The Company intends to aggressively assert its defenses in the remaining portion of the proceedings with NewCSI. Nevertheless, there can be no assurance that the outcome of this legal fees determination will be favorable to the Company.

Staffing 360 Solutions, Inc. v. Former Officers of Staffing 360 Solutions, Inc.

On November 13, 2015, in a separate proceeding, the Company initiated an arbitration proceeding before JAMS against three former officers of the Company.  In its demand for arbitration and statement of claim, the Company alleged that these individuals breached their employment agreements with the Company and the fiduciary duties each owed to the Company.  The three respondents responded with a counterclaim alleging wrongful termination and have moved to dismiss the arbitration, as well as moved for severance in relation to the remainder of their contracts.
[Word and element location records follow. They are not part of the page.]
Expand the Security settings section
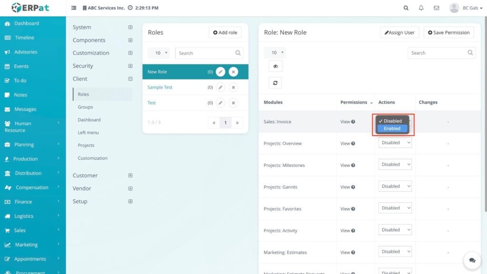The image size is (487, 274). pyautogui.click(x=130, y=66)

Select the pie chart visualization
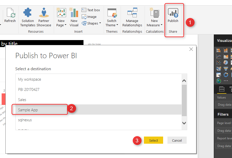coord(226,63)
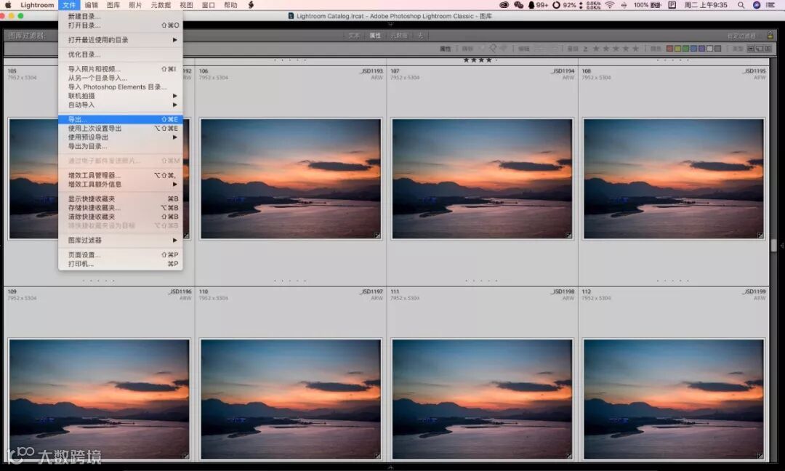
Task: Click badge icon on photo 106 thumbnail
Action: pyautogui.click(x=377, y=235)

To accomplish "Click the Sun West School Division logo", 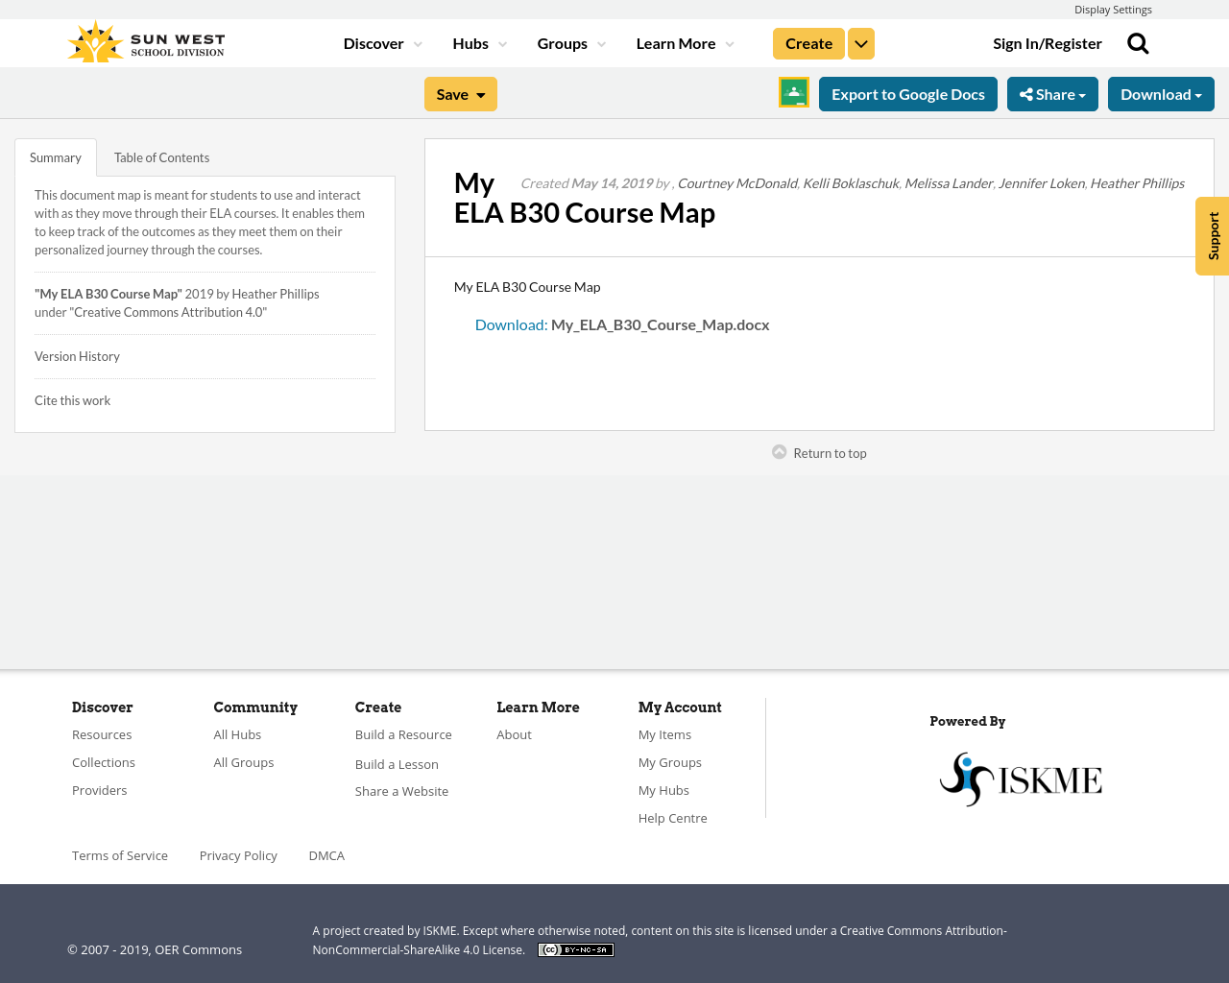I will pos(145,41).
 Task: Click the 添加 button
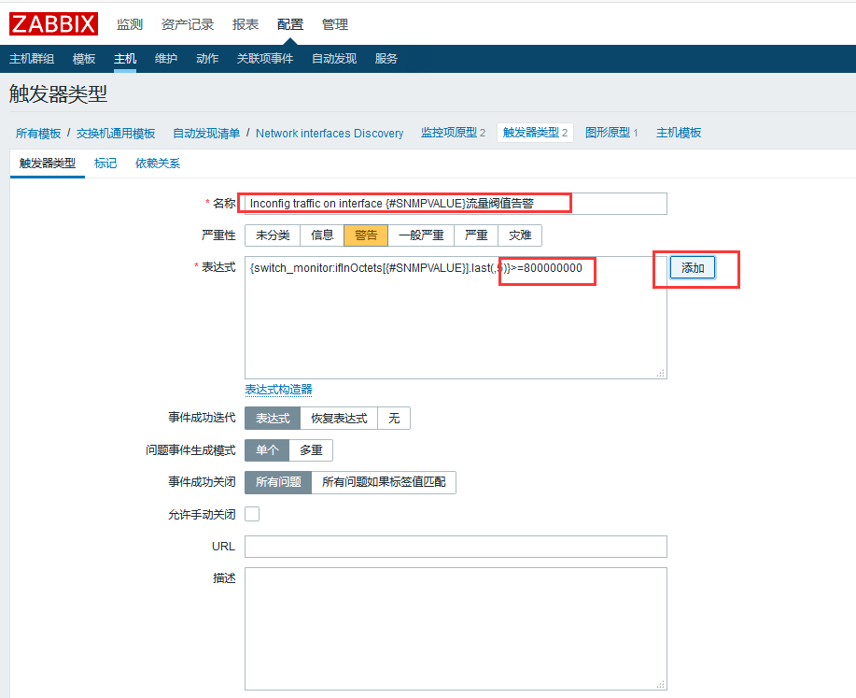pos(693,268)
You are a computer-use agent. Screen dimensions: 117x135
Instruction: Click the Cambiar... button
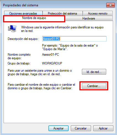(94, 86)
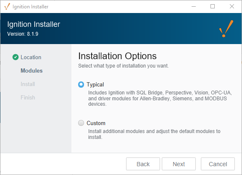Viewport: 242px width, 175px height.
Task: Click the Custom option label
Action: tap(96, 123)
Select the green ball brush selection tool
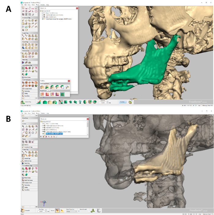 click(x=61, y=102)
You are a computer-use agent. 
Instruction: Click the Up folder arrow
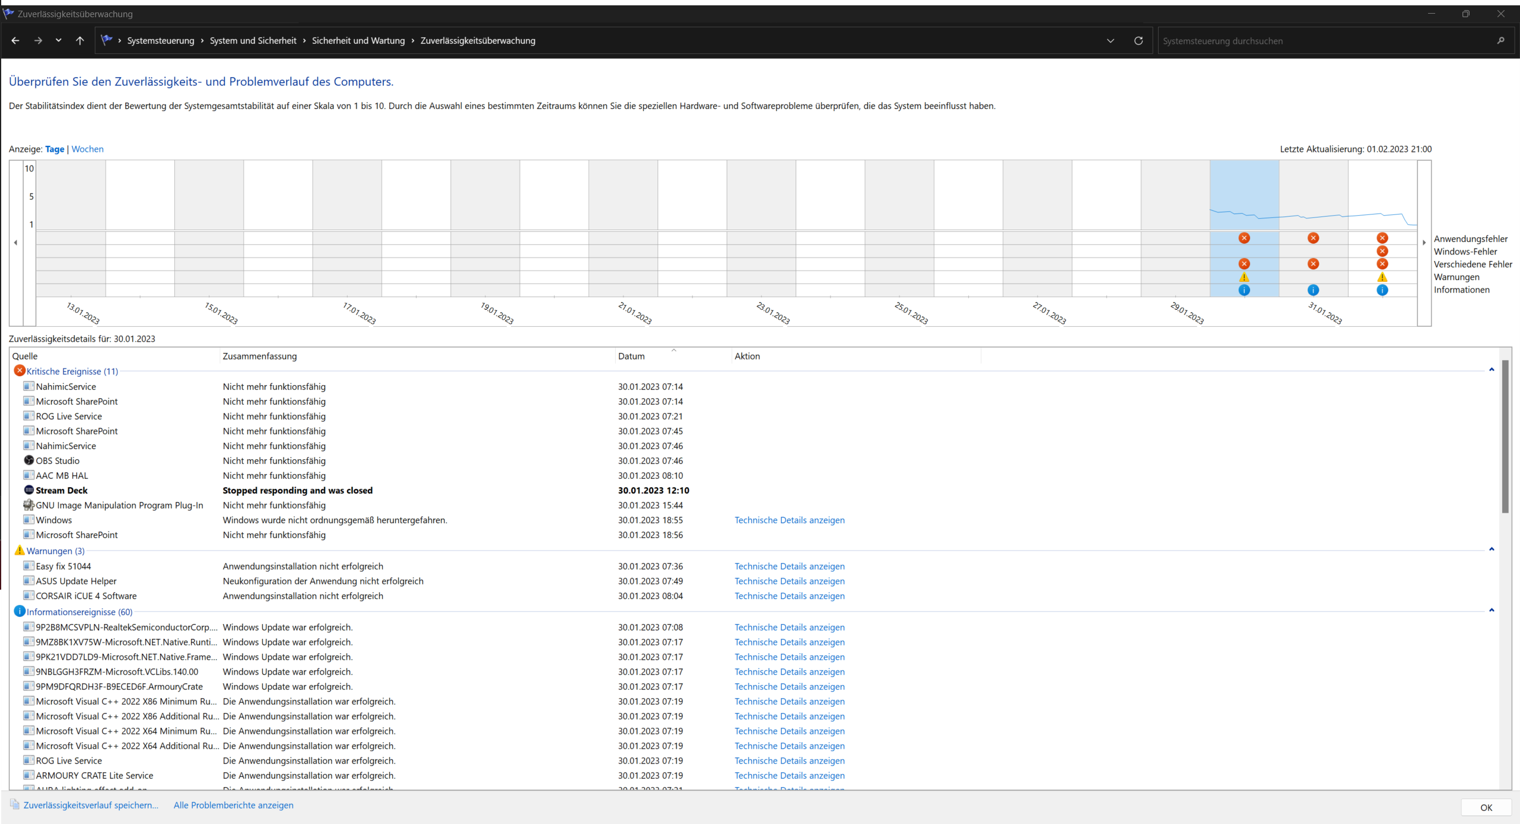pyautogui.click(x=80, y=40)
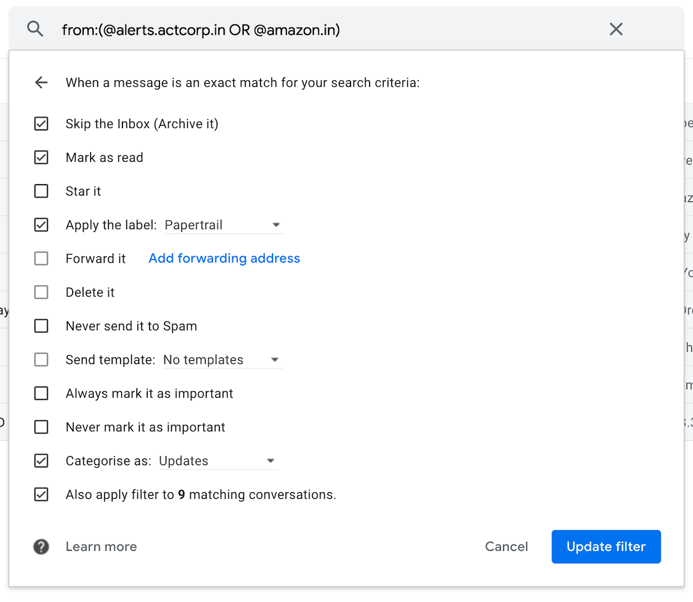693x602 pixels.
Task: Click the search magnifying glass icon
Action: [35, 29]

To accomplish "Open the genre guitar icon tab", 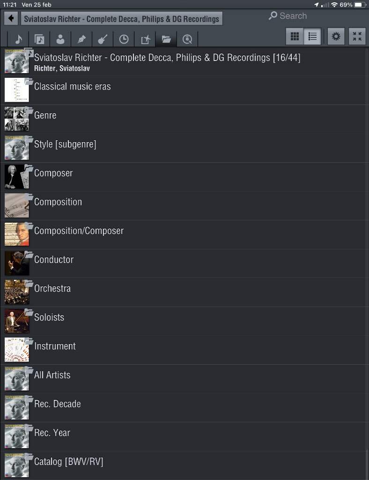I will [x=103, y=39].
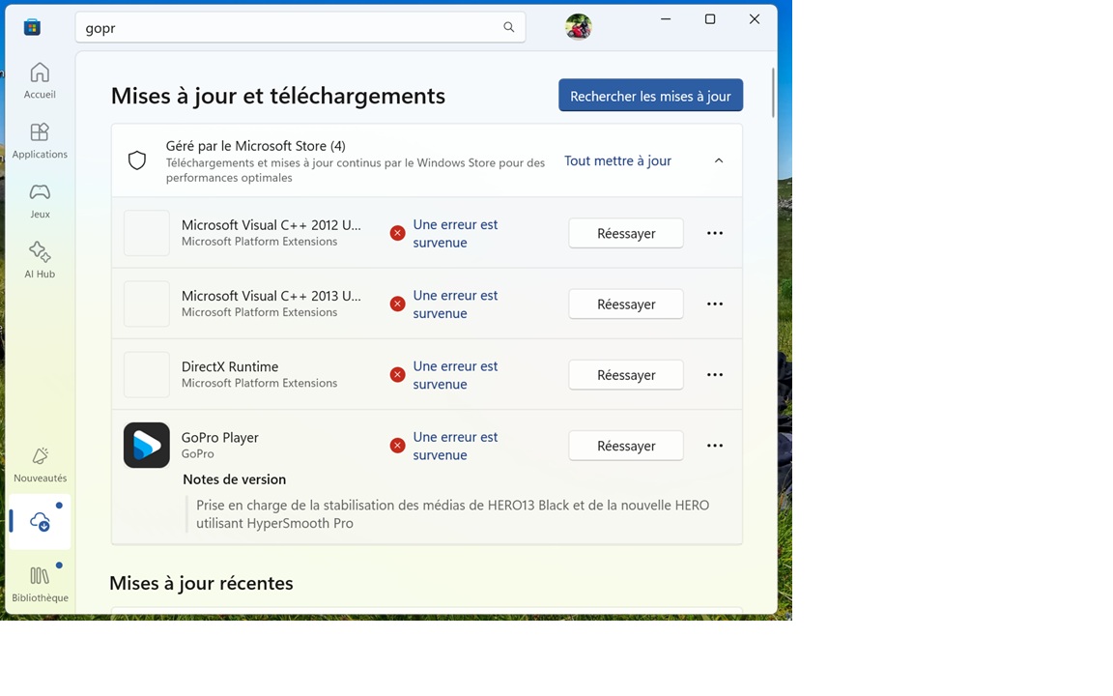Open the Nouveautés section
Image resolution: width=1113 pixels, height=696 pixels.
(40, 464)
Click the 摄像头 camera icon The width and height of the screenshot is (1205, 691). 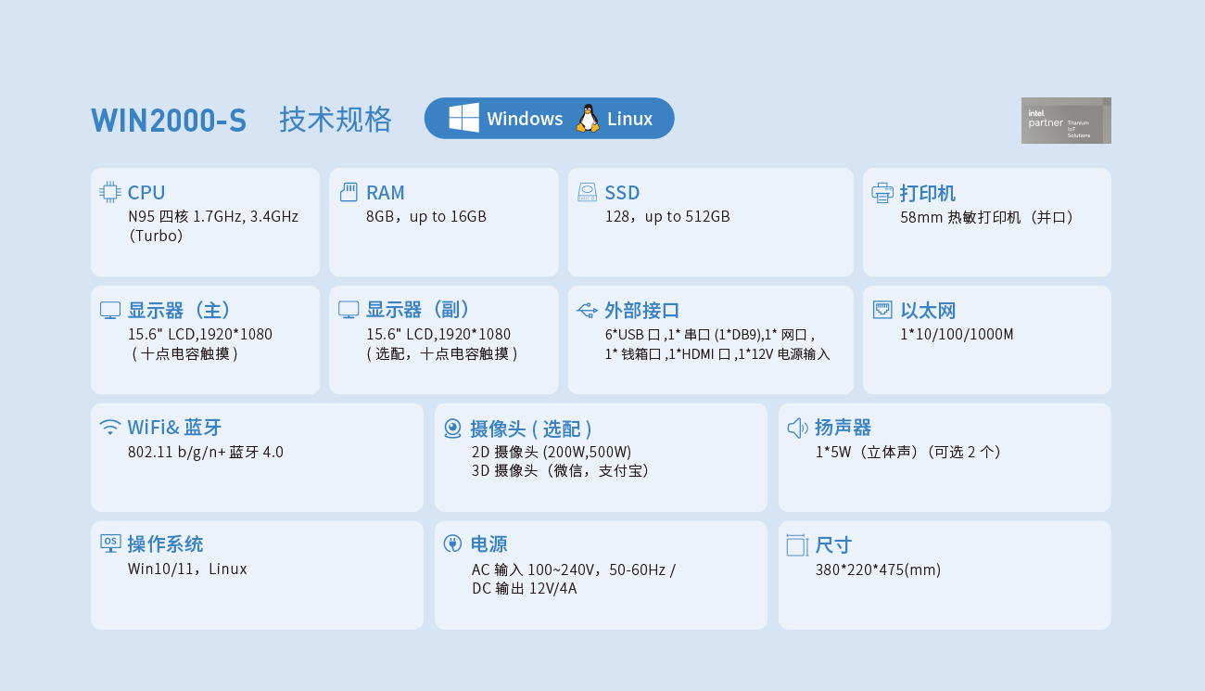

On July 20, 2016, the arbitrator decided in favor of both of the respondents’ motions.  Further on September 21, 2016 the arbitrator rendered the final award, which was set at $1,433.   The former officers brought an action in US District Court in New York City under the caption Dealy, et al. v. Staffing 360 Solutions, Inc., requesting that the Court convert this arbitration award into a judgment. On July 11, 2017, the Court entered an order confirming the arbitrator’s award and granting judgement against the Company. In August 2017, the Company paid $1,582 in full satisfaction of this matter. 

Other Matters

On February 17, 2016, a previous law firm filed suit in the Supreme Court of the State of New York alleging that the Company owes $759, for legal services rendered. The Company disagreed with the quantity and quality of legal services provided by the firm to the Company. On March 17, 2016, the Company reached a settlement with the law firm in the amount of $505 to be paid in equal installments over 24 months beginning April 2016. The final payment was made on March 1, 2018.